Render every line of the records from the one containing "You are a computer-use agent. Viewport: 1536px" down to the one containing "Action: tap(456, 34)", both included, as a Markdown table with the columns "Row" and "Record line", omitting any blank lines.

(Click-target data)
-------------------------

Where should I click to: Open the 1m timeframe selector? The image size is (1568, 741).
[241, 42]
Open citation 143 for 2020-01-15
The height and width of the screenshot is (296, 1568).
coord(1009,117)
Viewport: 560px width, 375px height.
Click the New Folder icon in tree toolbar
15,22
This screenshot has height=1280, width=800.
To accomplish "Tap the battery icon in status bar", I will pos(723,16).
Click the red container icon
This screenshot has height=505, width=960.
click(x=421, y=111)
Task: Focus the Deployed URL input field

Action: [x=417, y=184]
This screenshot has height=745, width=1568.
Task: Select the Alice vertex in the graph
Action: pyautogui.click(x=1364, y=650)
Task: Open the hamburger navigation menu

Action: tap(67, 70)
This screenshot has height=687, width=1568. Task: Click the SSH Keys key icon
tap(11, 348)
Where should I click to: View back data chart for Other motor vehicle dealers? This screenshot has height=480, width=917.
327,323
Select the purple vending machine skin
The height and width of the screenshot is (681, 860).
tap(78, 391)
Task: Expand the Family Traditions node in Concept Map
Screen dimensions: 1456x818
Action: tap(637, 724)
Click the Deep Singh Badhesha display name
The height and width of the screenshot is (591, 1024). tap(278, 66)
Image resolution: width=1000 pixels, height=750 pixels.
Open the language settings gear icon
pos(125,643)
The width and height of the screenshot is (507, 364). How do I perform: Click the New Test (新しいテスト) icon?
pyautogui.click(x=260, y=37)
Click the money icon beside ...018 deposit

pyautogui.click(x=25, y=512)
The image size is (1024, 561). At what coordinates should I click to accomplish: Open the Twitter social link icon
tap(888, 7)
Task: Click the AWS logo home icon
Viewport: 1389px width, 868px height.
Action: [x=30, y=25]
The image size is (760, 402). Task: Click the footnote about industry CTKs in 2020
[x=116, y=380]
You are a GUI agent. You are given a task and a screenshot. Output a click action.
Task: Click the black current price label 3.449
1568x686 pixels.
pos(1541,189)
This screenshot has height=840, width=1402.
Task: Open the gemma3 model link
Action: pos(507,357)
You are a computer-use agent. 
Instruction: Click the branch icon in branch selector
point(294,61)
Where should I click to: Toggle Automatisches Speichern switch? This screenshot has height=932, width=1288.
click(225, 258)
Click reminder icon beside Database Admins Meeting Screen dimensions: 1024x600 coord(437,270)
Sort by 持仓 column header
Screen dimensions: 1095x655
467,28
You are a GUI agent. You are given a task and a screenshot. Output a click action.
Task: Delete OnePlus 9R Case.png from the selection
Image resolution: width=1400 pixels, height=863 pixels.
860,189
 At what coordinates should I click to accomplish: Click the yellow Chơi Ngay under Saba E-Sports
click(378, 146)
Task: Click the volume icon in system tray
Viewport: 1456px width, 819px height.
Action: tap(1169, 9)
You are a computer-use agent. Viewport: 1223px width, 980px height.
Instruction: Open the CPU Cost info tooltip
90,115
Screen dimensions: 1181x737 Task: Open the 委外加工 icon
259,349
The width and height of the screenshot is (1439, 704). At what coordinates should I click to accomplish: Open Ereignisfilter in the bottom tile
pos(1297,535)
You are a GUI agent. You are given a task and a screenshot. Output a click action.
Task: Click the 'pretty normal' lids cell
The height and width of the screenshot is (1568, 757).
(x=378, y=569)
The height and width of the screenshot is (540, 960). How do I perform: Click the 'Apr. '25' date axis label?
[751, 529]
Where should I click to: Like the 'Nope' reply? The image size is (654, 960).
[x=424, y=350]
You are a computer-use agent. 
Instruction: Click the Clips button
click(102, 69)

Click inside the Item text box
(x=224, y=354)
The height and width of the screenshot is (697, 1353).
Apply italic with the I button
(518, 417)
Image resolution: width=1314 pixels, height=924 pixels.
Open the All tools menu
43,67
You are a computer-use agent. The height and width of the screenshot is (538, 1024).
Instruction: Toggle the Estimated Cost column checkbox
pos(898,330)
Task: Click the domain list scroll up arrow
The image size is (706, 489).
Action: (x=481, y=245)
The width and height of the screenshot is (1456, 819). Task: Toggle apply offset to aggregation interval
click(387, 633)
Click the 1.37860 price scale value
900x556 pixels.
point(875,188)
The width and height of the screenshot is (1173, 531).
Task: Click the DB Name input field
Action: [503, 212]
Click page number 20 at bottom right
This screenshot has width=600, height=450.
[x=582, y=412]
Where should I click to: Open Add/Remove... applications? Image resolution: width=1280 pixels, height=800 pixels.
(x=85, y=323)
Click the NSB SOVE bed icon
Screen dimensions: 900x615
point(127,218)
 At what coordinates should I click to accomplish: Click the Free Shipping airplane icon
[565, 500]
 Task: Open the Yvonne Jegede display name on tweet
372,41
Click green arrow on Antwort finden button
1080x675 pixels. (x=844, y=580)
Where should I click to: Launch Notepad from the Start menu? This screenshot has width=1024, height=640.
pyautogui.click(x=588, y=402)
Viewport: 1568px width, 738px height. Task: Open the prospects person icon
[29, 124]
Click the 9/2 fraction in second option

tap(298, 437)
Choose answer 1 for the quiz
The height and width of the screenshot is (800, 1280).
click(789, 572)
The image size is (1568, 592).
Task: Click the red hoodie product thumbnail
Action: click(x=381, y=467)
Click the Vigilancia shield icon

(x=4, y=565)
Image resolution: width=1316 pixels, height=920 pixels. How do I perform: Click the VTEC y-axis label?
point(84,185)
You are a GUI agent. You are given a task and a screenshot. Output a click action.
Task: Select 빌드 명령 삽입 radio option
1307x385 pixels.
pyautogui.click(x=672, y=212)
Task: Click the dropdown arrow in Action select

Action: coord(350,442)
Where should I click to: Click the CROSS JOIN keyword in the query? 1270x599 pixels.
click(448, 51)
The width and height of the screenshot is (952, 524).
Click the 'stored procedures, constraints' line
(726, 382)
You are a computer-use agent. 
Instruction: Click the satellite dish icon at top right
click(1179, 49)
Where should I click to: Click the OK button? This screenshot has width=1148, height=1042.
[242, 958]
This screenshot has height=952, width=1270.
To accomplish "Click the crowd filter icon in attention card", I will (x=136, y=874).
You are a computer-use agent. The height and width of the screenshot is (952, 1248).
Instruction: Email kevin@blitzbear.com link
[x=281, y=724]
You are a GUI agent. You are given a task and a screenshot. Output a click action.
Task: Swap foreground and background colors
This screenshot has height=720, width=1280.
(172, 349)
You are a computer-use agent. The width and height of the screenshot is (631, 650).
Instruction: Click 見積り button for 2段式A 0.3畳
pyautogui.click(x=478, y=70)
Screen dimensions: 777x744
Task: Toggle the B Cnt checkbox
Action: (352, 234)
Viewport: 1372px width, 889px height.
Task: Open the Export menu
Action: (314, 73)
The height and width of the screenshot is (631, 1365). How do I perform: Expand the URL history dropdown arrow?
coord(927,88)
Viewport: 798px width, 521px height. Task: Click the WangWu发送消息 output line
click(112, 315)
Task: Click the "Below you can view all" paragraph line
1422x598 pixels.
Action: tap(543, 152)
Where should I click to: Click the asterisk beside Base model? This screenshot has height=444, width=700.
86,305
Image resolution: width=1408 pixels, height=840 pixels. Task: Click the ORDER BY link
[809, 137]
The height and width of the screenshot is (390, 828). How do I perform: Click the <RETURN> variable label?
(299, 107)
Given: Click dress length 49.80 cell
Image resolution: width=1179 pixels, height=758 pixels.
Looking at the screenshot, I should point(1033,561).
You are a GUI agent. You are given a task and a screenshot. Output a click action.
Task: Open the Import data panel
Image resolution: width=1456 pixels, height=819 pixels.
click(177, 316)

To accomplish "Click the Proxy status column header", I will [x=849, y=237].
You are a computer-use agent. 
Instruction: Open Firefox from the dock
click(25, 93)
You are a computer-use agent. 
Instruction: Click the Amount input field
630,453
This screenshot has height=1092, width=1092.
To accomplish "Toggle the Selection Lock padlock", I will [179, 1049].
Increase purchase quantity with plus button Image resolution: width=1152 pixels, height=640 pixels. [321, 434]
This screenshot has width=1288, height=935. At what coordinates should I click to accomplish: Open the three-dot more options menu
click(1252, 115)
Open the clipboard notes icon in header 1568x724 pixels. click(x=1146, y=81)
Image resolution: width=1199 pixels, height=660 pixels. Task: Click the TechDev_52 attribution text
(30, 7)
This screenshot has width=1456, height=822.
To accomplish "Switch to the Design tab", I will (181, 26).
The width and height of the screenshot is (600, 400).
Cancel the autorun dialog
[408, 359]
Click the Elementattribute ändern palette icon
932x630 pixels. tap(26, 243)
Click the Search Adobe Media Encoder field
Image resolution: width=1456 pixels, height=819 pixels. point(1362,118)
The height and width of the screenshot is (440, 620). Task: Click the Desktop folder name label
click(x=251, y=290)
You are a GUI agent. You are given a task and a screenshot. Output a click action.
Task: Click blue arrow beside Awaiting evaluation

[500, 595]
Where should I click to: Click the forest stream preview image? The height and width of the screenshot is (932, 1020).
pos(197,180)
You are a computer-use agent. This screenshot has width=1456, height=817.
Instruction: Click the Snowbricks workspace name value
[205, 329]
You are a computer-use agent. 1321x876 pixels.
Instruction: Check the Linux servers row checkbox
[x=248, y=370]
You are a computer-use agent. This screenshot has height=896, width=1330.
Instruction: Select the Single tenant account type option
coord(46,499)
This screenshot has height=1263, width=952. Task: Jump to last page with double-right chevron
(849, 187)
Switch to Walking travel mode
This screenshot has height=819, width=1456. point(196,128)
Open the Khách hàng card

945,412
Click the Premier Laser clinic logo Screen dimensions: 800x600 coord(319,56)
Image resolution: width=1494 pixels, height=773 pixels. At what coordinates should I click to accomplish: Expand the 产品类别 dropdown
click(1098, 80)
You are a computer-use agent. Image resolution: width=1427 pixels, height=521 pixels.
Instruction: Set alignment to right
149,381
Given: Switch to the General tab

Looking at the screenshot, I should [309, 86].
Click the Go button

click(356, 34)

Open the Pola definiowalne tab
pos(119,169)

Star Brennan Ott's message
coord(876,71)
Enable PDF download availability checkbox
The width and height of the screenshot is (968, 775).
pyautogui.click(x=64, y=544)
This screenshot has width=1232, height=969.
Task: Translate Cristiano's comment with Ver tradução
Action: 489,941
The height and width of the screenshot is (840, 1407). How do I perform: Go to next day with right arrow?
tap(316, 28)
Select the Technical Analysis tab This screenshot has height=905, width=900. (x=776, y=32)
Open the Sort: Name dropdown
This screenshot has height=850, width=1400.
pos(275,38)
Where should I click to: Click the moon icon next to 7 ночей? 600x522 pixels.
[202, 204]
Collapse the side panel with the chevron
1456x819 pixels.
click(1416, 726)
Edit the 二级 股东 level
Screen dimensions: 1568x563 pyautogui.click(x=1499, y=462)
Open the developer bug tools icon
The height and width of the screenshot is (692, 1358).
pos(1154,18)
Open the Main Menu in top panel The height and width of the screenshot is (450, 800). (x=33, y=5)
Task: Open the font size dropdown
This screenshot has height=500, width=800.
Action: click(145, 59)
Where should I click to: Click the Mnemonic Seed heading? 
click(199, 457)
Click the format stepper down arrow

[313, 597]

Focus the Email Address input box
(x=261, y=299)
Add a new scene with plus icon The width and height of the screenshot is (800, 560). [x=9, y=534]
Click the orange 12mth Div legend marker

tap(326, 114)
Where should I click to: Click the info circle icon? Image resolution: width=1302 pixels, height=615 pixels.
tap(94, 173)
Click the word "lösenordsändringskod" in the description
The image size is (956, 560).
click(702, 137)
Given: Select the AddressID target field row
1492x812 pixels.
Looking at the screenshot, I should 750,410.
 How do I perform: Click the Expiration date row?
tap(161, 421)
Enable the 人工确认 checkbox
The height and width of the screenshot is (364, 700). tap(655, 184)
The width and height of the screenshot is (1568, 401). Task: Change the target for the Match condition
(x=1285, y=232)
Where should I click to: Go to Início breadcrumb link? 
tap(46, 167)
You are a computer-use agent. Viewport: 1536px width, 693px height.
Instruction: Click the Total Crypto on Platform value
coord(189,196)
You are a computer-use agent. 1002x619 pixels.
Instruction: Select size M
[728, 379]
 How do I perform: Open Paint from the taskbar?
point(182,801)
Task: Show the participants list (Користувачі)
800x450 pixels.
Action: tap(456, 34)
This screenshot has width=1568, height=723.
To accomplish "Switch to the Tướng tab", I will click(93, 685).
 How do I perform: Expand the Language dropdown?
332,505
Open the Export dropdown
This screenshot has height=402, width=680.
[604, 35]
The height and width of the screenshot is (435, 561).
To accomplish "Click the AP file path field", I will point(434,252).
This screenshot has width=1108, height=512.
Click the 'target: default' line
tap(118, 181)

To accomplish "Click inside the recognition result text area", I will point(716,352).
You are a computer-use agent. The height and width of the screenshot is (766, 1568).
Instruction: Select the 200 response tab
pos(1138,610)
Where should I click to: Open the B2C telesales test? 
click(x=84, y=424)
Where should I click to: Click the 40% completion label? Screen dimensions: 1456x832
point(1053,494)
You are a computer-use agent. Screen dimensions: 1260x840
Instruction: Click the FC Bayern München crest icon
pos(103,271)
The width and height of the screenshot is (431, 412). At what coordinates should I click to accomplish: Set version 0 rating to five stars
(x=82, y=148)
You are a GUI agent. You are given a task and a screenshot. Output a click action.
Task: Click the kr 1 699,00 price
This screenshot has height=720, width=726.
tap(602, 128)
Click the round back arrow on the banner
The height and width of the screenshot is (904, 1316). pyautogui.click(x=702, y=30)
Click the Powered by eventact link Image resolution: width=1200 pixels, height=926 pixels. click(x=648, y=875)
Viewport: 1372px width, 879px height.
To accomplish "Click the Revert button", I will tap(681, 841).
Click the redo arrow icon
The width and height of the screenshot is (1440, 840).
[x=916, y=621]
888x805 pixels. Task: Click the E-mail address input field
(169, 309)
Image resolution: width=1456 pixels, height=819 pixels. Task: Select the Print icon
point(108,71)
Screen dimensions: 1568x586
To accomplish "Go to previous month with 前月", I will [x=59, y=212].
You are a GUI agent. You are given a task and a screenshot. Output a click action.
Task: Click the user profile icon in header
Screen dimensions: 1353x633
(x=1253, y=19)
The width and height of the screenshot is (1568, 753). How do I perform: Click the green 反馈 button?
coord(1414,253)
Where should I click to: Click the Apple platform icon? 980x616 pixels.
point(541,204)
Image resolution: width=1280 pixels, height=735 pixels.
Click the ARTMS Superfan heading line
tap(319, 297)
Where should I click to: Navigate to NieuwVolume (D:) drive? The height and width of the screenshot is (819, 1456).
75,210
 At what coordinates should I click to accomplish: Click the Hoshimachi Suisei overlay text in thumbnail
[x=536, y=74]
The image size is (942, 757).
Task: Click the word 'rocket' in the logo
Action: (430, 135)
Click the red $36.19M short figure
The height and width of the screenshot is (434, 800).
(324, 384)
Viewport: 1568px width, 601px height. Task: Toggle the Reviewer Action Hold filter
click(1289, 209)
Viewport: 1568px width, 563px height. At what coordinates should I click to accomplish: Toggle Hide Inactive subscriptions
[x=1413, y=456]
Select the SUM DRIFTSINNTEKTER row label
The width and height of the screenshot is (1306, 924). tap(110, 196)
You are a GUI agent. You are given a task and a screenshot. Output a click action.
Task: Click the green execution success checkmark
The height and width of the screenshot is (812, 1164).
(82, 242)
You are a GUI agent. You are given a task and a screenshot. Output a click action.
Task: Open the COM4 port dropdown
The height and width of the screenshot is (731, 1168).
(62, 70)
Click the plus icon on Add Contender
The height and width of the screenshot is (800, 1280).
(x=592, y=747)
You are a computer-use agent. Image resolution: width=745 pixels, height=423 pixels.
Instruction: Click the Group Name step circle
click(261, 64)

-------------------------

Result below:
| Row | Record line |
|---|---|
| 1 | You are a computer-use agent. Viewport: 1536px width, 693px height. |
| 2 | Instruction: Click the Total Crypto on Platform value |
| 3 | coord(189,196) |
| 4 | You are a computer-use agent. 1002x619 pixels. |
| 5 | Instruction: Select size M |
| 6 | [728, 379] |
| 7 |  How do I perform: Open Paint from the taskbar? |
| 8 | point(182,801) |
| 9 | Task: Show the participants list (Користувачі) |
| 10 | 800x450 pixels. |
| 11 | Action: tap(456, 34) |